(The data)
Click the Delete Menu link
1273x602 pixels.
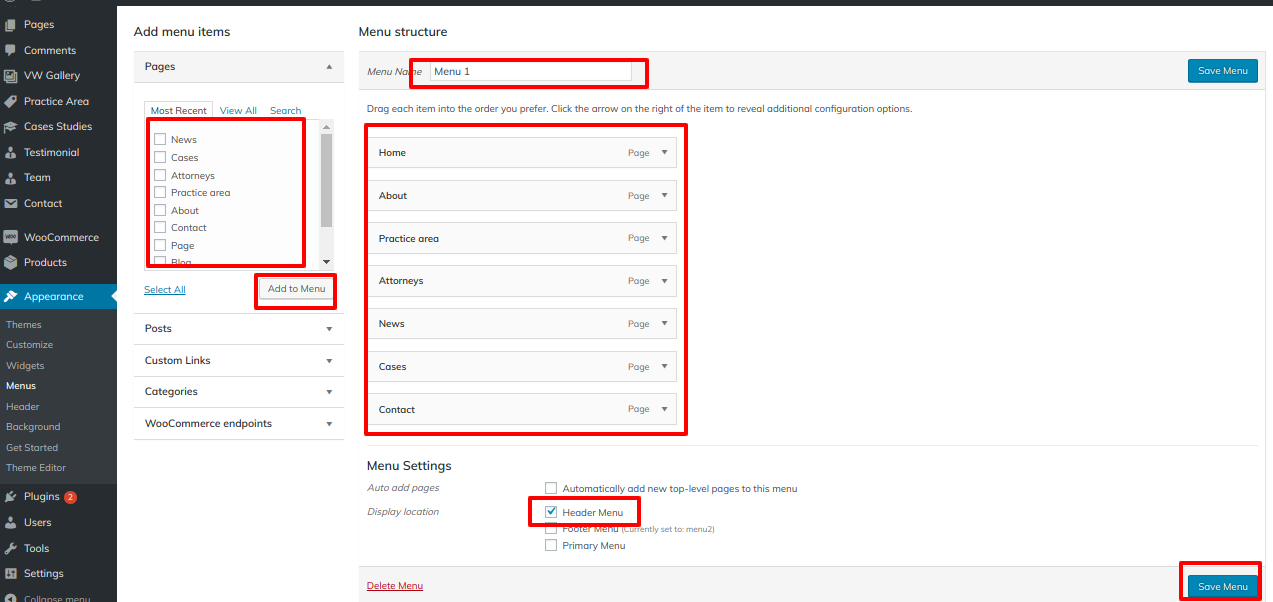[x=394, y=586]
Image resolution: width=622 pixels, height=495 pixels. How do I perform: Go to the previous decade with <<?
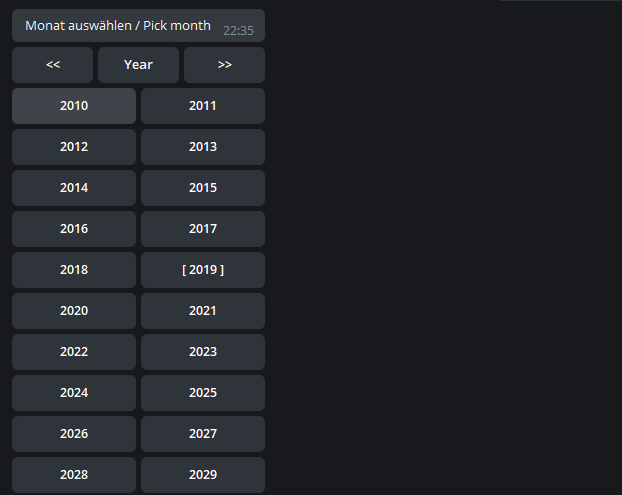[x=53, y=65]
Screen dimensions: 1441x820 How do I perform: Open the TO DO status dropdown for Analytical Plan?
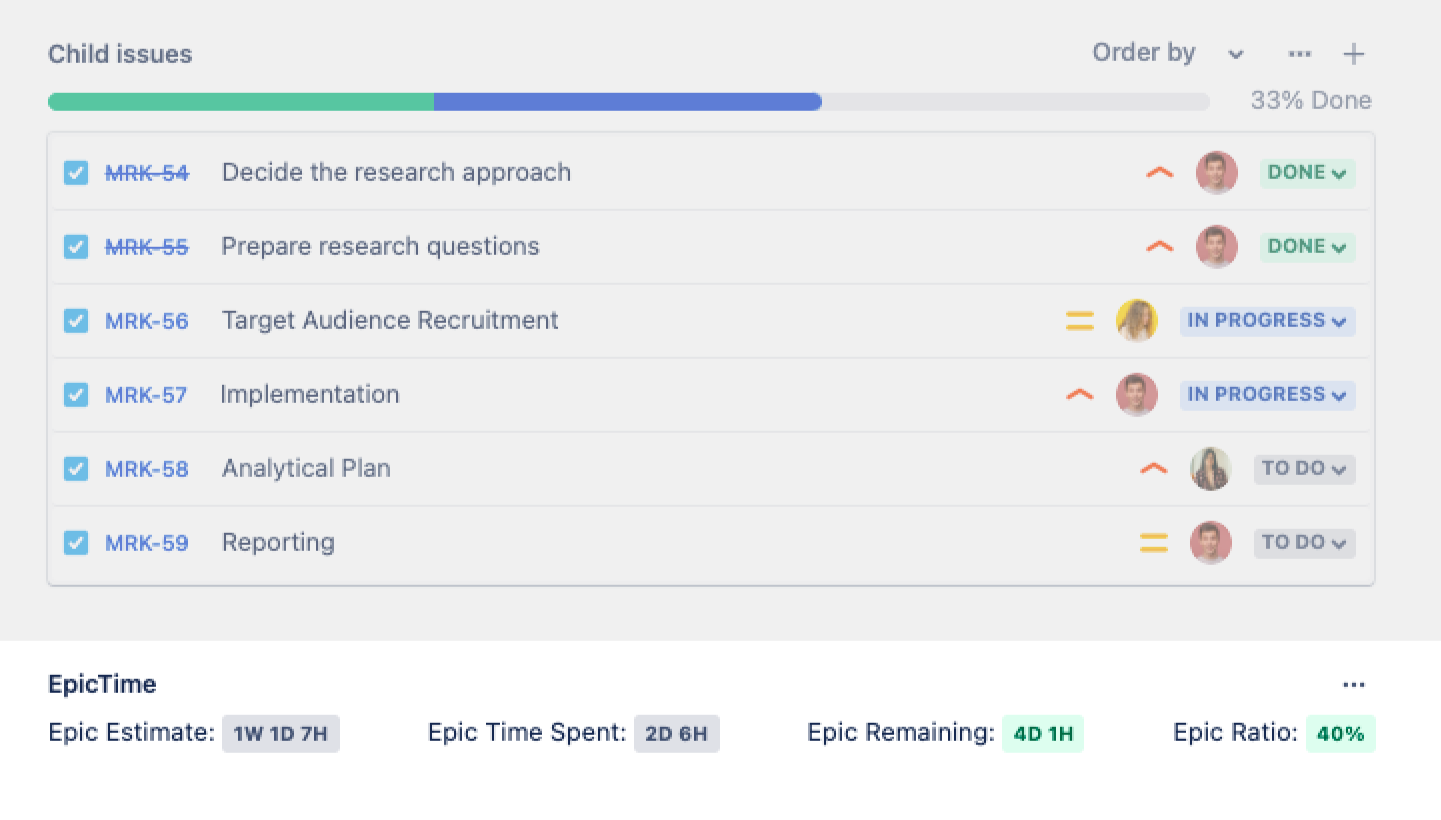click(1304, 469)
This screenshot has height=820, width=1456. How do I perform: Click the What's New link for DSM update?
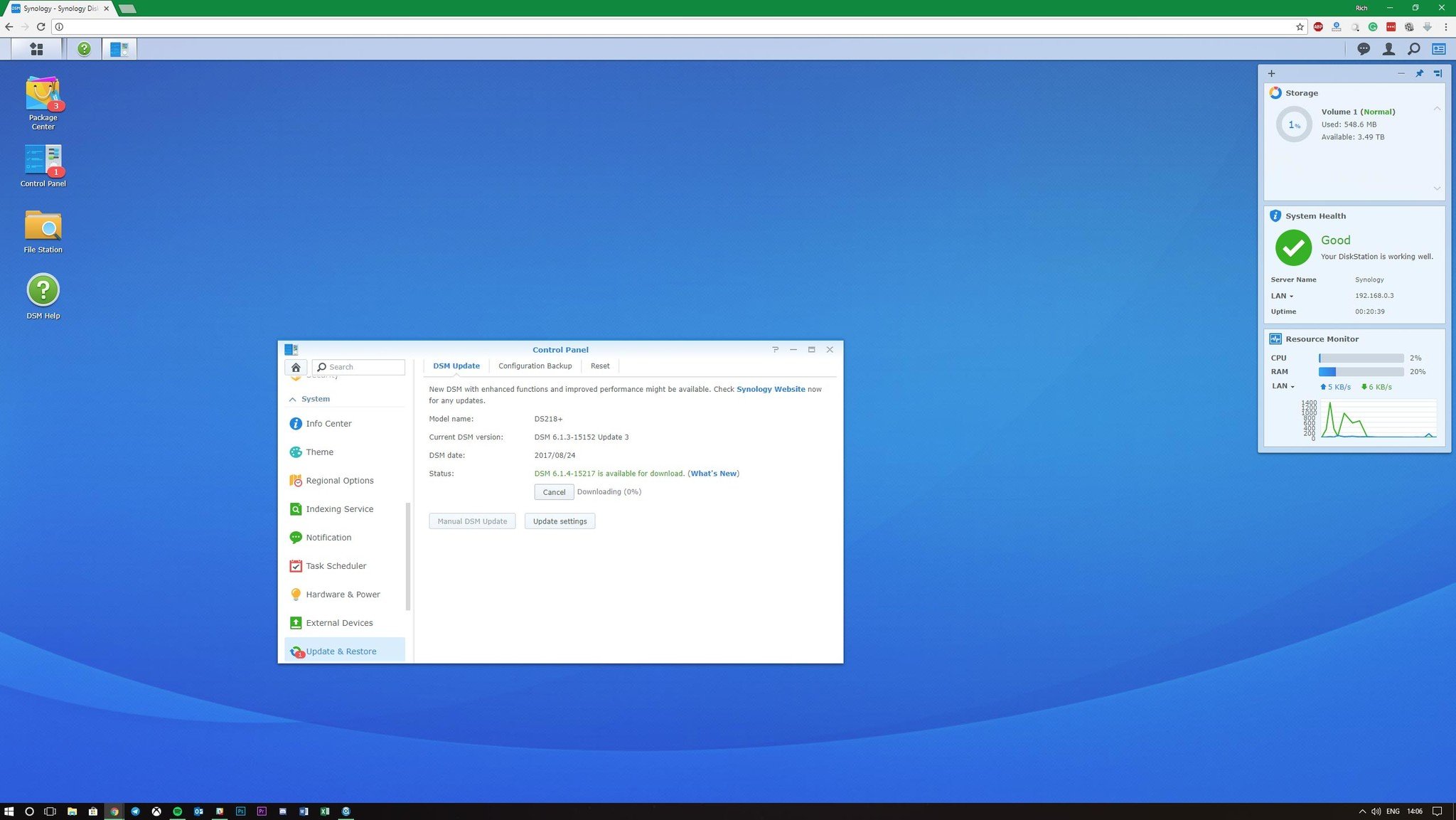coord(713,473)
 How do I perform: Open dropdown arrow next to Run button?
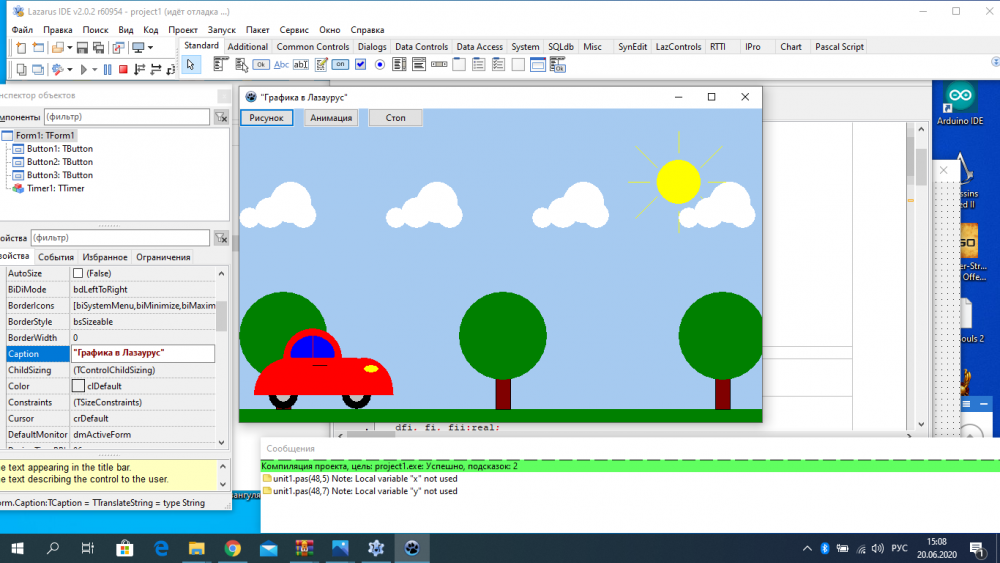(95, 69)
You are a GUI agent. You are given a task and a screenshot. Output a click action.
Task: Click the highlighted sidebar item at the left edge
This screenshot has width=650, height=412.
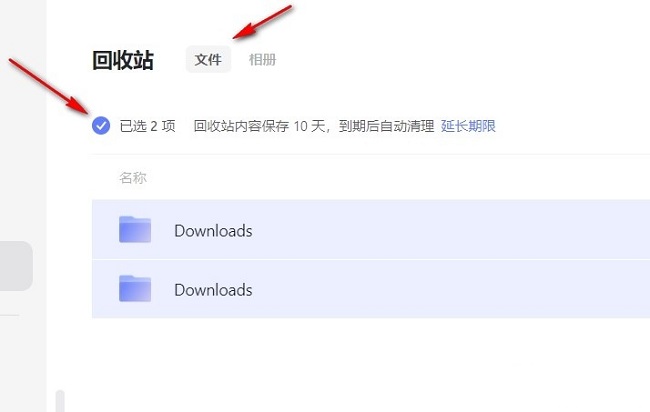(x=16, y=266)
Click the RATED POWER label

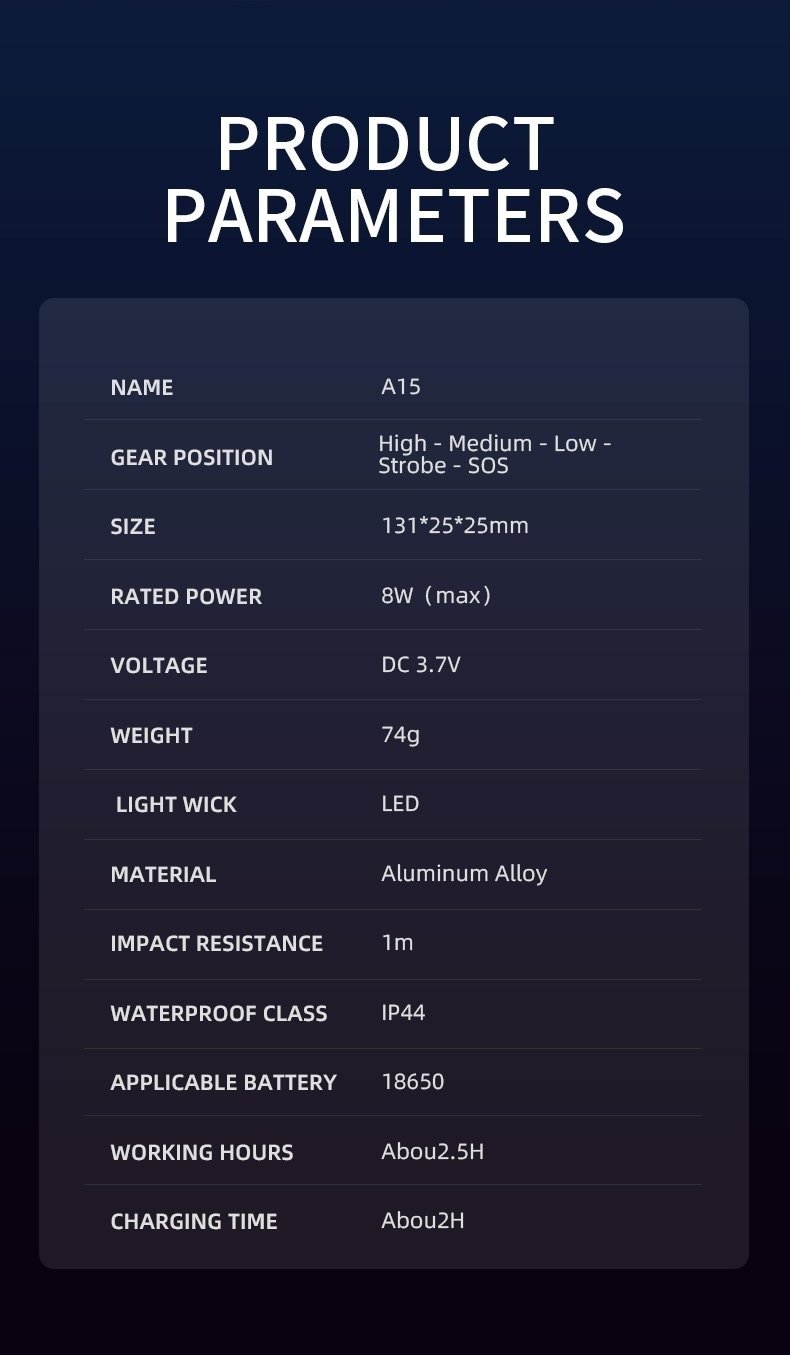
(End The data)
◆ Task description: Repeat the records verbatim, excluding pictures.

◆ Exercise response:
Click the Delete Menu link
1273x602 pixels.
[x=394, y=586]
Image resolution: width=622 pixels, height=495 pixels. How do I perform: Go to the previous decade with <<?
[x=53, y=65]
Screen dimensions: 1441x820 How do I perform: Open the TO DO status dropdown for Analytical Plan?
click(1304, 469)
This screenshot has height=820, width=1456. How do I perform: Click the What's New link for DSM update?
coord(713,473)
 How do I perform: Open dropdown arrow next to Run button?
(95, 69)
You are a GUI agent. You are given a task and a screenshot. Output a click action.
Task: Click the highlighted sidebar item at the left edge
This screenshot has width=650, height=412.
(x=16, y=266)
Click the RATED POWER label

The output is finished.